Let $(X,d)$ be a metric space and assume that $B_r^d(x)=B_s^d(y)$. is $r=s$ and $x=y$

Question

Let $(X,d)$ be a metric space and assume that $B_r^d(x)=B_s^d(y)$ where: $$B_r^d=\{ a \in X | d(a,x) < r\}$$ Now, is it always true that

(a) $r=s$

(b) $x=y$

I made an elaborate argument on this question why both these statements should be true. However, I later doubted this conclusion. Lets take the following metric: $$d(x,y)=1 \text{ if } x\neq y,\ 0 \text{ if } x=y$$ Then $B_{0.5}^d(x)=B_{0.4}^d(x)=\{x\}$ assuming for the moment that the balls have the same centre.
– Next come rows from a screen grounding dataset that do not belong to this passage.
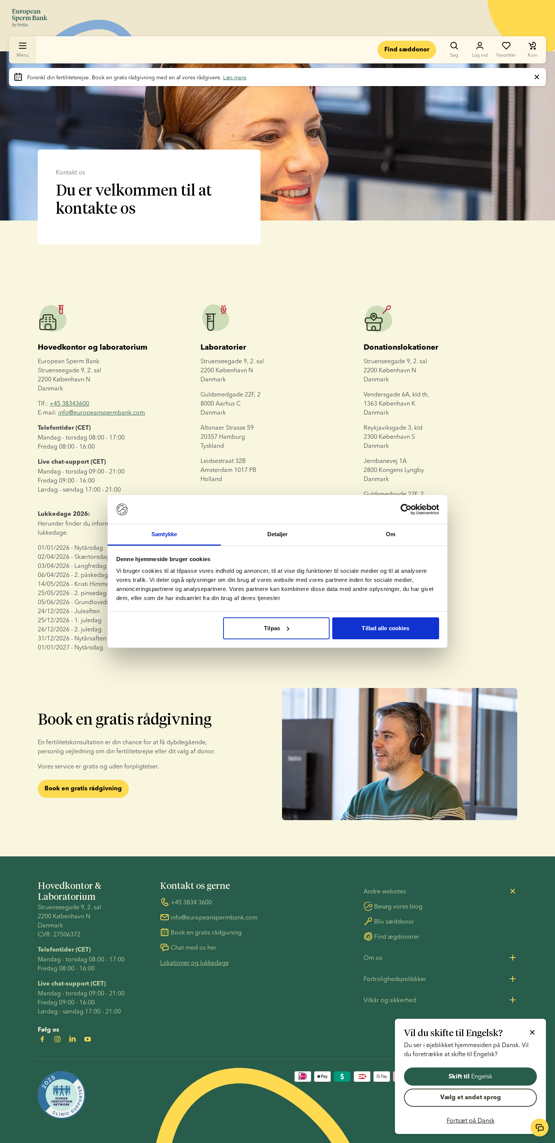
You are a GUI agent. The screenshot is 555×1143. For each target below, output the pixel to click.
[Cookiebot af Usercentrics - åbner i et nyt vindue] (406, 509)
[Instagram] (57, 1039)
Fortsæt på (471, 1120)
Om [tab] (390, 534)
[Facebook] (42, 1039)
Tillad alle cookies (385, 628)
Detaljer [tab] (277, 534)
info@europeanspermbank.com (101, 412)
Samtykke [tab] (164, 534)
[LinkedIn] (72, 1039)
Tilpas (272, 628)
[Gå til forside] (29, 18)
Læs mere (235, 77)
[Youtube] (87, 1039)
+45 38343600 (69, 403)
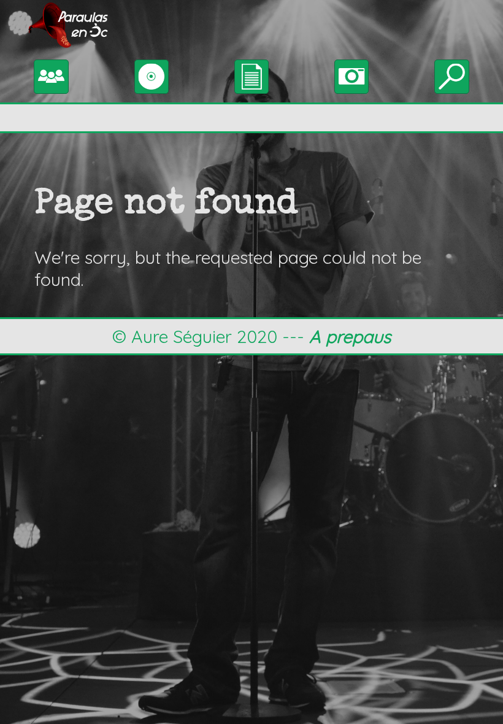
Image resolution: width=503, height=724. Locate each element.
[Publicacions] (151, 74)
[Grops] (51, 74)
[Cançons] (251, 74)
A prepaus (350, 336)
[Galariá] (351, 74)
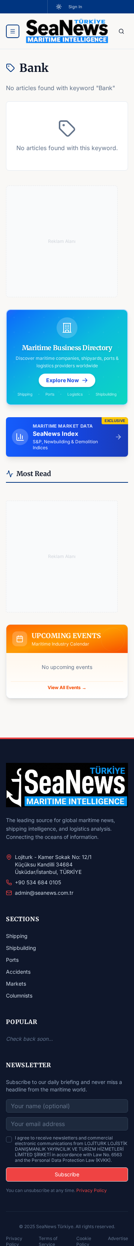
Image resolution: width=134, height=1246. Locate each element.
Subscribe (67, 1174)
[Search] (121, 31)
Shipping (17, 936)
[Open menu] (12, 31)
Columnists (19, 995)
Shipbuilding (21, 948)
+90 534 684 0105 (38, 882)
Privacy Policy (91, 1190)
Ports (12, 960)
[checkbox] (9, 1139)
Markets (16, 983)
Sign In (75, 6)
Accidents (18, 971)
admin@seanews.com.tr (44, 893)
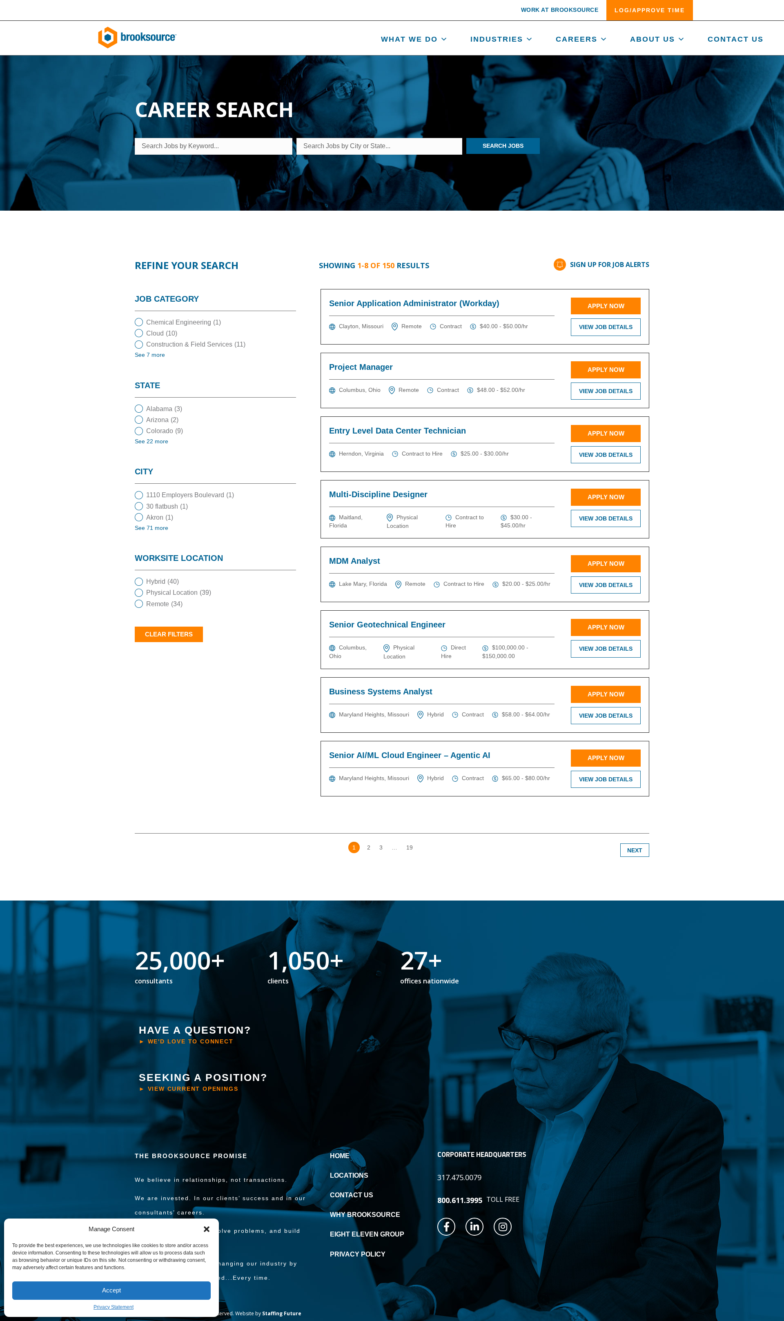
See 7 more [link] (150, 354)
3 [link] (381, 847)
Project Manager (361, 366)
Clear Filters (169, 634)
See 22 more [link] (151, 441)
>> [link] (425, 847)
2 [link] (368, 847)
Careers (576, 39)
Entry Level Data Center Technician (397, 430)
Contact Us (736, 39)
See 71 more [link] (151, 528)
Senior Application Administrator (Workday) (414, 303)
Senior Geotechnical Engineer (387, 624)
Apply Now (606, 305)
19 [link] (409, 847)
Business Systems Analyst (380, 691)
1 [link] (354, 847)
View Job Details (606, 327)
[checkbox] (215, 322)
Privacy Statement (114, 1307)
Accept (111, 1290)
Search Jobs (503, 145)
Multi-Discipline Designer (378, 494)
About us (652, 39)
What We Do (409, 39)
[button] (207, 1229)
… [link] (394, 847)
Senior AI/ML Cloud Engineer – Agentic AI (409, 755)
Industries (496, 39)
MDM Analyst (354, 560)
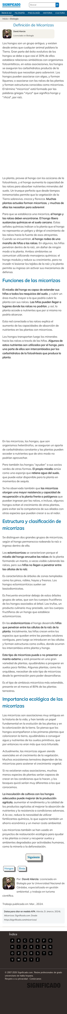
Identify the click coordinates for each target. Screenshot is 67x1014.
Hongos (8, 868)
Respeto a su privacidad (16, 979)
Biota (22, 868)
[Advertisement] (33, 137)
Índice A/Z (7, 13)
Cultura (60, 13)
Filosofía (20, 13)
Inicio (5, 18)
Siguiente (33, 857)
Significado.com (11, 5)
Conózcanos (35, 979)
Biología (14, 18)
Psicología (34, 13)
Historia (47, 13)
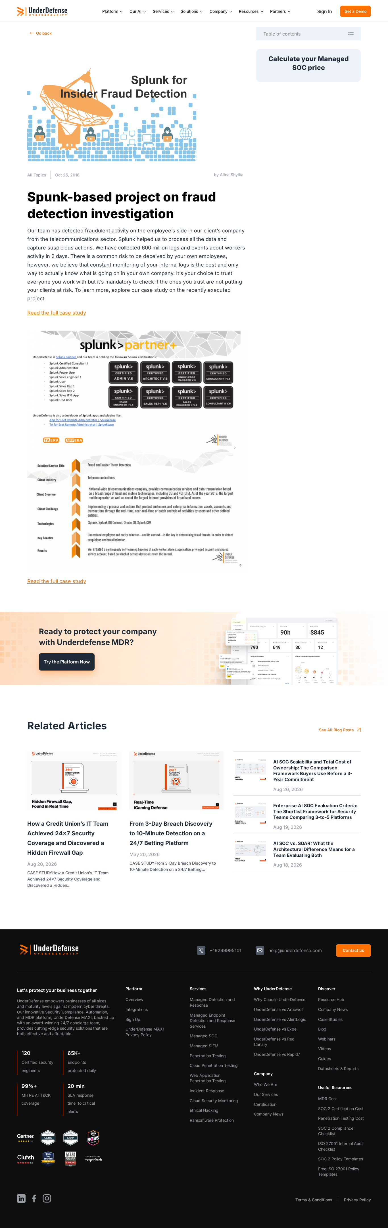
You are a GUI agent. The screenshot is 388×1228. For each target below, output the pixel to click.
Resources (249, 11)
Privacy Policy (357, 1200)
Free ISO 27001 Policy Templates (338, 1171)
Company (219, 11)
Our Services (266, 1094)
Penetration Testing (208, 1055)
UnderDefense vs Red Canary (274, 1041)
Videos (324, 1048)
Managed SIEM (204, 1045)
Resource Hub (331, 999)
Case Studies (330, 1019)
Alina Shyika (231, 174)
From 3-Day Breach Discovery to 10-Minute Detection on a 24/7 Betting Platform (171, 833)
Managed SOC (203, 1035)
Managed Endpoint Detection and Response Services (212, 1021)
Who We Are (265, 1084)
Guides (324, 1058)
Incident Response (207, 1090)
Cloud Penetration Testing (214, 1065)
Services (161, 11)
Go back (44, 33)
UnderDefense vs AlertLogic (280, 1019)
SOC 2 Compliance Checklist (335, 1131)
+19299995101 (225, 950)
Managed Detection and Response (212, 1002)
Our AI (135, 11)
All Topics (36, 174)
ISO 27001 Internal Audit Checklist (341, 1146)
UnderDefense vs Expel (275, 1029)
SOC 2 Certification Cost (341, 1108)
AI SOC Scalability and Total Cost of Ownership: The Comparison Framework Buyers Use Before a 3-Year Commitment (312, 770)
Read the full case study (56, 313)
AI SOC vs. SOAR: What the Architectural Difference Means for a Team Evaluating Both (314, 849)
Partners (278, 11)
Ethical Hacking (204, 1110)
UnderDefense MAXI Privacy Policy (145, 1032)
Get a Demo (355, 11)
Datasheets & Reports (338, 1068)
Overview (134, 999)
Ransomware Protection (212, 1120)
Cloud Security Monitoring (214, 1100)
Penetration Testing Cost (341, 1118)
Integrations (137, 1009)
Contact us (353, 950)
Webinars (326, 1038)
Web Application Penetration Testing (208, 1078)
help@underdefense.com (295, 950)
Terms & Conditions (313, 1200)
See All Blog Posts (336, 729)
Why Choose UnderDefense (279, 999)
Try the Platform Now (67, 662)
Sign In (324, 11)
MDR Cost (327, 1098)
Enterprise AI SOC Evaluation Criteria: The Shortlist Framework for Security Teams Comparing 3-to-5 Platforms (315, 811)
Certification (265, 1104)
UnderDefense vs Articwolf (279, 1009)
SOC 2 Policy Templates (340, 1158)
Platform (110, 11)
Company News (268, 1114)
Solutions (189, 11)
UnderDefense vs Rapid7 (277, 1054)
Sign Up (133, 1019)
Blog (322, 1029)
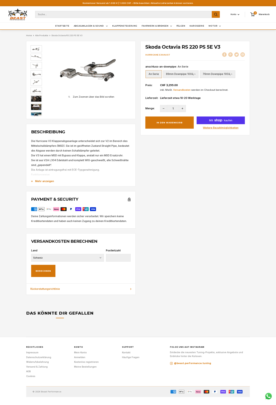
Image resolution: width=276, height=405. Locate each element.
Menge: (150, 108)
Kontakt (126, 352)
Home (29, 35)
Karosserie (197, 26)
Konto (234, 14)
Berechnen (43, 271)
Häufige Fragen (130, 357)
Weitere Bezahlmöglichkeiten (220, 127)
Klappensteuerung (124, 26)
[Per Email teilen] (242, 54)
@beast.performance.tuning (192, 363)
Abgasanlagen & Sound (89, 26)
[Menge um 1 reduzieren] (163, 108)
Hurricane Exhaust (157, 54)
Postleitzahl (113, 250)
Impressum (32, 352)
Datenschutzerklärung (38, 357)
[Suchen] (216, 14)
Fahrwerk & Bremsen (155, 26)
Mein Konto (80, 352)
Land (34, 250)
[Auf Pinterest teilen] (230, 54)
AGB (28, 371)
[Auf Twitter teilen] (236, 54)
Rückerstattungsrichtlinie (45, 288)
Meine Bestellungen (85, 366)
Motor (213, 26)
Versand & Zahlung (37, 366)
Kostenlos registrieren (86, 362)
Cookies (30, 376)
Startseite (62, 26)
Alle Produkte (41, 35)
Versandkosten (182, 89)
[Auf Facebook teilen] (224, 54)
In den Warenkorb (170, 122)
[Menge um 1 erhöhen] (182, 108)
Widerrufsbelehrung (37, 362)
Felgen (180, 26)
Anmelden (79, 357)
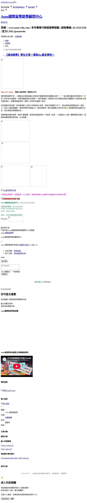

Does this mean that $r$ does not necessarily equal $s$? And how about if they do not have the same centre?

Answer 1

Using your example $d$ (called the discrete metric), note that if $r > s > 1$ and $x \neq y$, then $B_r^d(x) = B_s^d(y) = X$ (the entire space). So both statements are not necessarily true.

Answer 2

This is not true. For example in an ultrametric space you have $d(x,y) < r \implies B_r(x) = B_r(y)$, i.e. any point of a ball is its centre.